Un riesgo para el diente permanente que viene debajo
Cada diente de leche tiene su sucesor formándose justo debajo. Una infección no tratada puede afectar el esmalte del diente permanente que aún no ha salido. Eso es irreversible.
Una pérdida del espacio en la arcada
Si un diente de leche se cae o se extrae antes de tiempo, los dientes vecinos se mueven y ocupan ese espacio. Cuando el permanente quiere salir, no encuentra dónde — y aparecen apiñamientos que después necesitan ortodoncia.
Un impacto en la alimentación y el habla
Los niños con dolor evitan masticar de ese lado, comen peor, y en algunos casos pueden tener dificultades para pronunciar ciertos sonidos durante el desarrollo del lenguaje.
Una experiencia que marca la relación con la odontología
Un niño que llega a urgencias con dolor asocia el dentista con sufrimiento. Tratar a tiempo evita ese vínculo negativo.

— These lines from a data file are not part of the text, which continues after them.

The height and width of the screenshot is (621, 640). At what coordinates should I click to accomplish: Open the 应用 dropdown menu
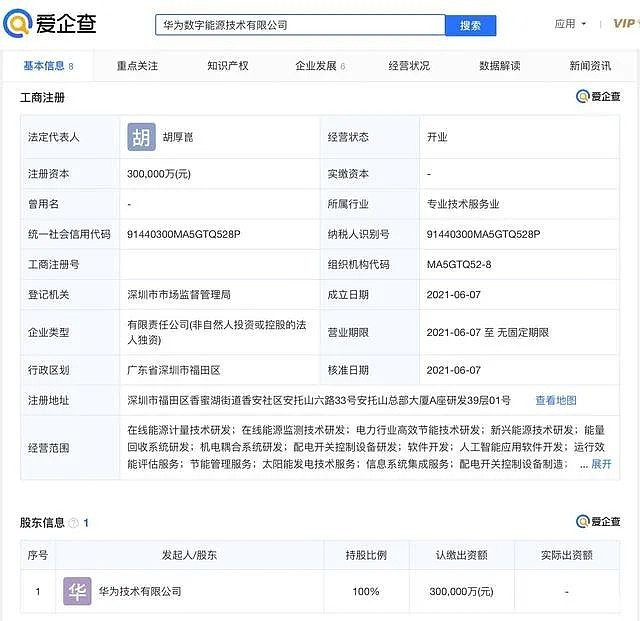coord(570,24)
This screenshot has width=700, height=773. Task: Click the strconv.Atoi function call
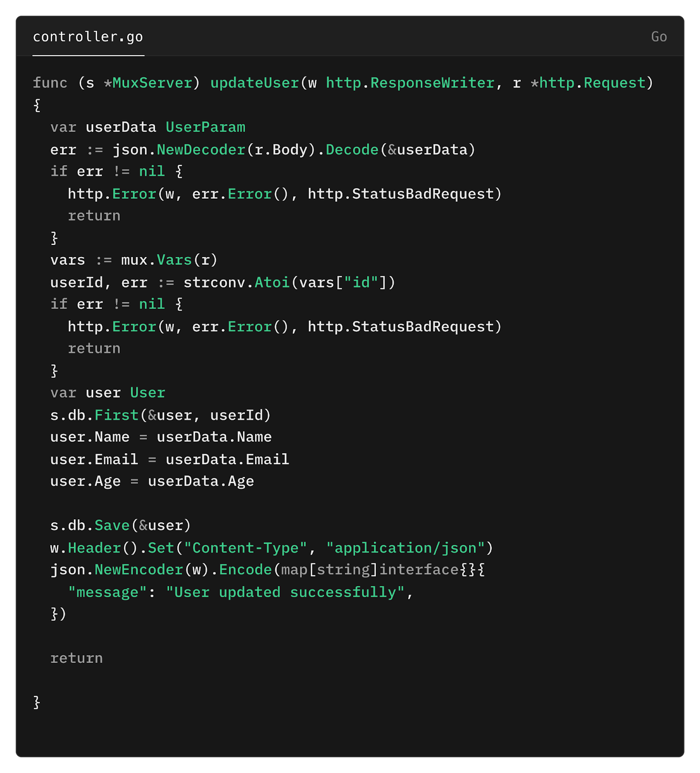point(236,282)
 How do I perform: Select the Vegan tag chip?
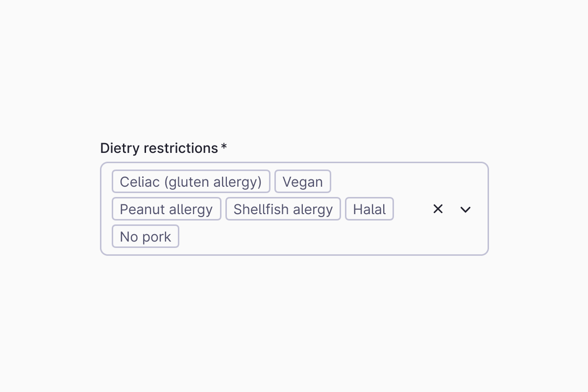pyautogui.click(x=302, y=182)
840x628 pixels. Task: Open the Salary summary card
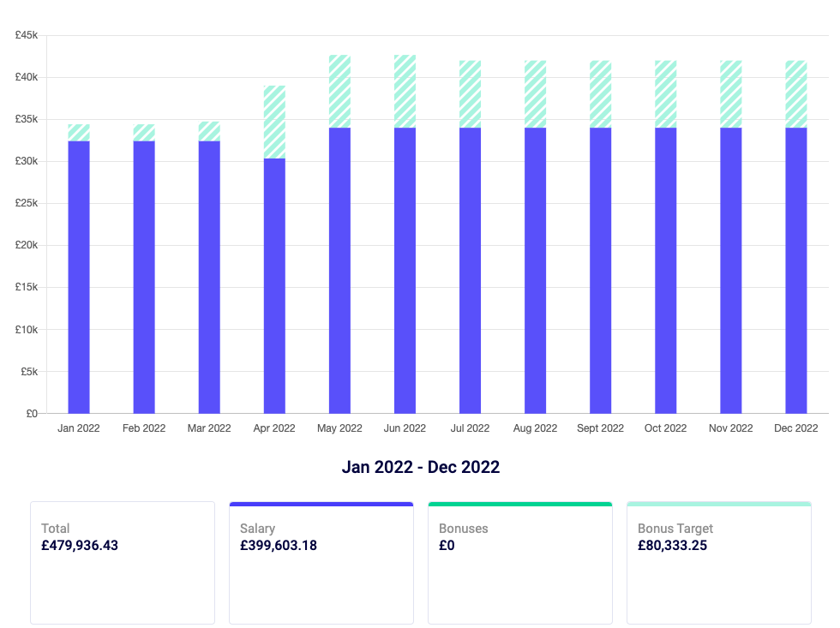coord(321,562)
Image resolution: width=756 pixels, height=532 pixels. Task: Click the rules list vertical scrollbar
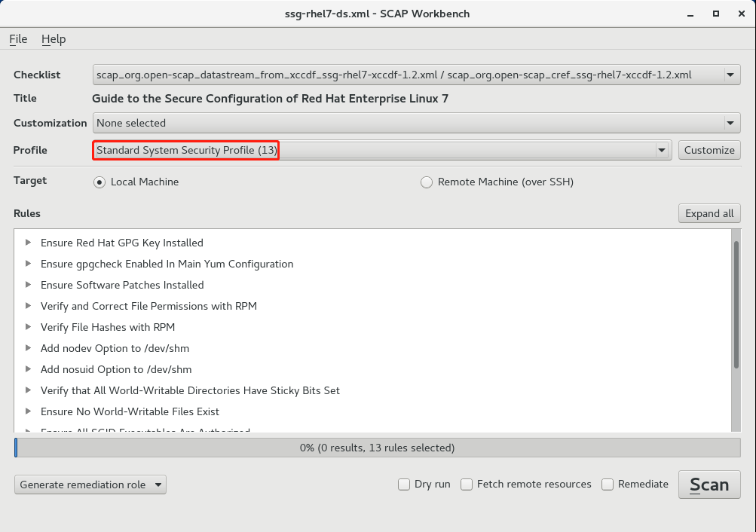(x=736, y=301)
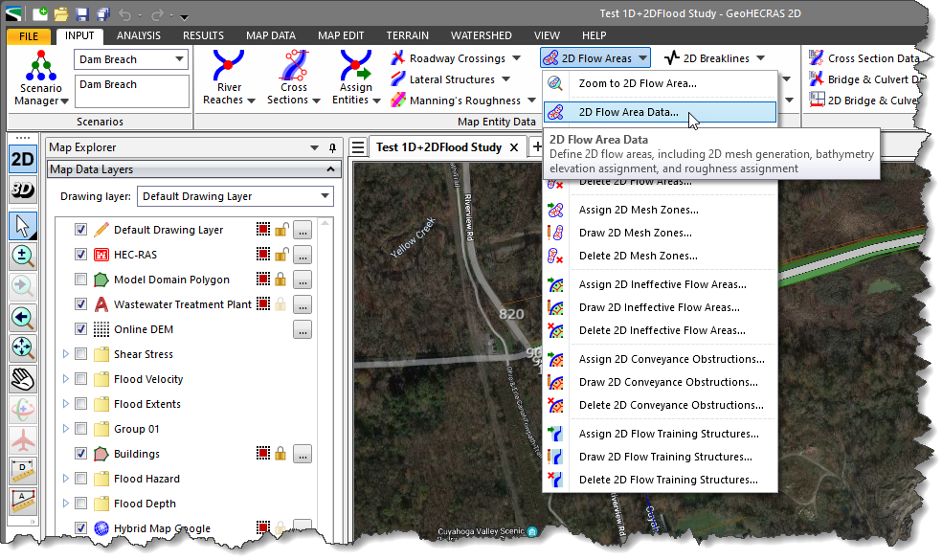Hide the Buildings layer checkbox

(x=80, y=455)
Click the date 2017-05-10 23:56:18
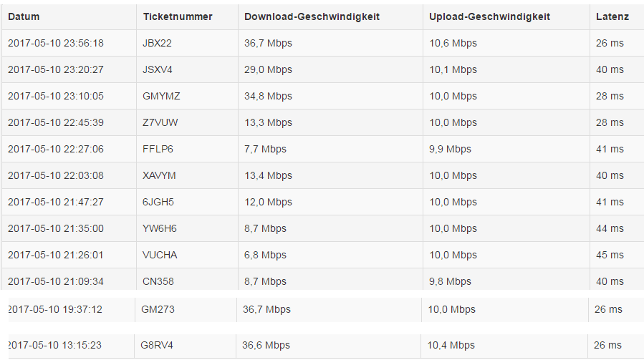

Cómo se ve una caries en sus distintas etapas
No siempre es un agujero negro evidente. La caries empieza así:
Mancha blanca tiza, sin brillo
Es el primer estadio. La caries aún no ha perforado el esmalte. En esta fase la lesión es reversible con remineralización (flúor profesional + ajustes en la dieta y el cepillado). Por eso insisto tanto en las revisiones cada 6 meses: aquí es donde la atrapamos.
Mancha marrón o café localizada
El esmalte ya está afectado pero la lesión sigue siendo manejable con tratamientos mínimamente invasivos.
Cavidad visible
Ya hay pérdida de estructura. Se necesita limpieza y restauración.

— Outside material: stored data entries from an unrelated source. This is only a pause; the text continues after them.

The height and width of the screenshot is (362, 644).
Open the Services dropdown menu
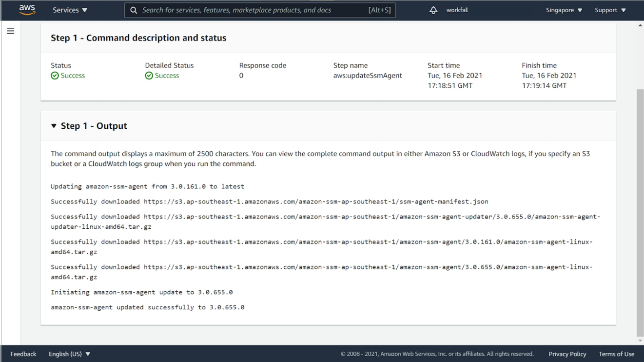point(70,10)
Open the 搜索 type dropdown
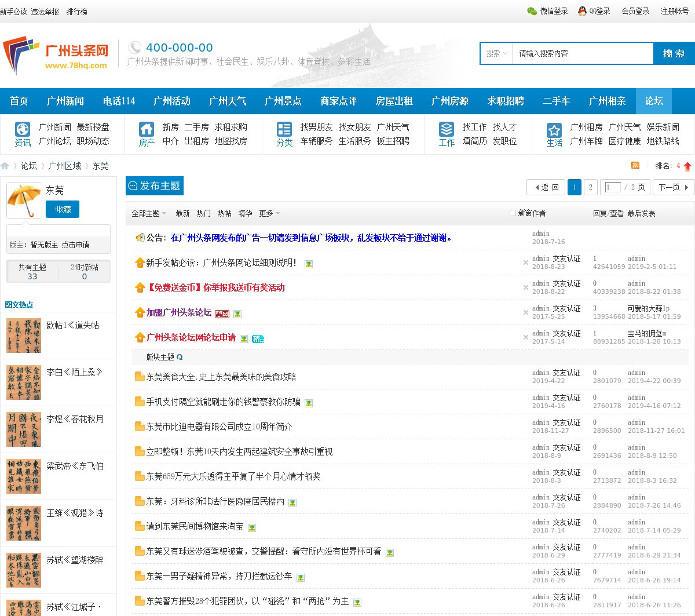Viewport: 695px width, 616px height. (496, 53)
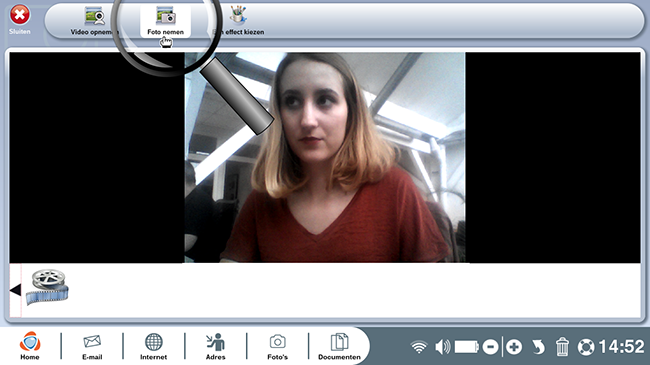Go to the Home screen

point(30,346)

Dolor espontáneo o al frío/calor
La caries está cerca del nervio. Suele requerir terapia pulpar (lo que antes se llamaba «nervio»).

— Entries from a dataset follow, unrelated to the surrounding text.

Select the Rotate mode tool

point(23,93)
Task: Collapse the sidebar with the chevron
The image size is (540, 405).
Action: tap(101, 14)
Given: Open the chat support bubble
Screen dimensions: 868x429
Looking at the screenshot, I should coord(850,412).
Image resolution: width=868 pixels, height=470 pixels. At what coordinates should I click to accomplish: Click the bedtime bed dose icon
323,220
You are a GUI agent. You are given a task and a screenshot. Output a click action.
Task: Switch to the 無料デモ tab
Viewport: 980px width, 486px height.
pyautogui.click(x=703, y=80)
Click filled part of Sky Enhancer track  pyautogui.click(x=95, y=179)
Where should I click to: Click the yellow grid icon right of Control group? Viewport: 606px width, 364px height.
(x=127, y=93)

Inflamación, fístula o absceso
Infección activa. Urgencia.
Cómo trato la caries según la etapa
Cada caso es distinto, pero estos son los caminos generales que sigo en consulta:
Mancha blanca incipiente: aplicación profesional de flúor, ajustes en la higiene en casa, control de la dieta cariogénica (azúcares libres, biberón nocturno), seguimiento cercano.
Caries de esmalte: limpieza de la lesión y obturación con materiales biocompatibles. Los niños toleran muy bien este procedimiento cuando se hace con anestesia adecuada y comunicación clara.
Caries profunda cercana al nervio: dependiendo del caso puede requerir pulpotomía (terapia pulpar parcial) o pulpectomía (terapia pulpar completa), seguida de una corona que protege el diente debilitado hasta que se exfolie de forma natural.
Pérdida muy avanzada del diente: cuando ya no es restaurable, se extrae y se valora si necesita un mantenedor de espacio para preservar el lugar del permanente.
En todos los casos, mi enfoque es lo más conservador posible. Prefiero detener una lesión incipiente con flúor que perforar. Prefiero una restauración pequeña que una corona. Prefiero salvar el diente que extraerlo.
Mitos comunes que escucho
«Como se va a caer, no hay que tratarla.» Ya quedó claro arriba: sí hay que tratarla.
«Mi hijo no come dulces, no debería tener caries.» El azúcar libre está en jugos de caja, gomitas, galletas, cereales infantiles, leches saborizadas. Y la frecuencia importa más que la cantidad: tomar jugo todo el día es peor que un postre puntual.
«Le doy biberón en la noche porque no se duerme si no.» Entiendo, lo viví como mamá. Pero la leche en la boca toda la noche es uno de los principales factores de caries de la primera infancia. Vale la pena hacer la transición.
«La caries es genética, no puedo hacer nada.» La predisposición existe, pero el ambiente (higiene + dieta + flúor) tiene un peso mucho mayor.
Cómo prevenir nuevas caries después del tratamiento
Tratar una caries sin cambiar lo que la causó es repetir el problema en otro diente. Después de cualquier tratamiento, trabajamos juntos en:
- Ajustar la técnica de cepillado y la cantidad de crema con flúor según la edad.
- Revisar la dieta, especialmente la frecuencia de azúcares libres.
- Establecer controles cada 3 a 6 meses si el riesgo es alto.
- Aplicar selladores en los surcos profundos de los molares cuando estén indicados.